WHAT TO DO: Across the listing, how many lines contain "will"? The reply is the number alone.

STORED DATA:
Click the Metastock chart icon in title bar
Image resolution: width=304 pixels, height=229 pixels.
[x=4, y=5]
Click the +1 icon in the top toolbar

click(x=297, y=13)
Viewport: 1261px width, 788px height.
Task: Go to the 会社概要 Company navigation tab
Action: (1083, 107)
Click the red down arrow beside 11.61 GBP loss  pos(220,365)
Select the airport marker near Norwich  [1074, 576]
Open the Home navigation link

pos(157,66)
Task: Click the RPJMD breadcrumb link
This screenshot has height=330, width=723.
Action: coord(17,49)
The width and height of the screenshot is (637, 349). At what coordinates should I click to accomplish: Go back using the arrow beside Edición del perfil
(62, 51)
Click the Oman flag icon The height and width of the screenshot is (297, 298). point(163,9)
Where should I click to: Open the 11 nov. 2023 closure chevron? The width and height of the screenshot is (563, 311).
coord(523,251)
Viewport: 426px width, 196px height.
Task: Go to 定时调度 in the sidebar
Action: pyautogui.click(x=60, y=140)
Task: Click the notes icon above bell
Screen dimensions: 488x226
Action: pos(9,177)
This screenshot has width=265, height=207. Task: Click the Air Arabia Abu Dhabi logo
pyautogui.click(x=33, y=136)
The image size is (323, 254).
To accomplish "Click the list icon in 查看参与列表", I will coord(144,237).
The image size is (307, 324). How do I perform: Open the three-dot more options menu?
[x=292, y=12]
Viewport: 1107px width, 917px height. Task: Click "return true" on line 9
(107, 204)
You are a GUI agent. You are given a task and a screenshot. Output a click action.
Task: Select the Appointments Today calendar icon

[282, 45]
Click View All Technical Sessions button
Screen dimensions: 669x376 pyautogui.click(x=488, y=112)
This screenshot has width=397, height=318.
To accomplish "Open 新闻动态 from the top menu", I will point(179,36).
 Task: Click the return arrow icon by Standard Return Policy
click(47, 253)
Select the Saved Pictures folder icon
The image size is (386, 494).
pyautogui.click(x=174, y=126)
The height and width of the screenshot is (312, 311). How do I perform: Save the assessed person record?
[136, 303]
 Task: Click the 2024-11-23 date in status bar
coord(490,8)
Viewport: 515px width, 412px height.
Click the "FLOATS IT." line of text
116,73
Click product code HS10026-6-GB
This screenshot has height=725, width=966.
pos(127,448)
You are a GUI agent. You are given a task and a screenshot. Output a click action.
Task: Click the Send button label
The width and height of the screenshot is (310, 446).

EXERCISE OUTPUT: 2